ACTIVITY
For this exercise, write out each entry below exactly as it reads.

EXERCISE DATA

--- --- ---

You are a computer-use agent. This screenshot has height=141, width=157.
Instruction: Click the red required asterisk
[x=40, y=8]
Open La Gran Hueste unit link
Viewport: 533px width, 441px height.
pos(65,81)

--- --- ---

RESPONSE TO THIS EXERCISE
You are a computer-use agent. This screenshot has height=141, width=157.
Instruction: Click the red required asterisk
[x=40, y=8]
Open La Gran Hueste unit link
Viewport: 533px width, 441px height.
pos(65,81)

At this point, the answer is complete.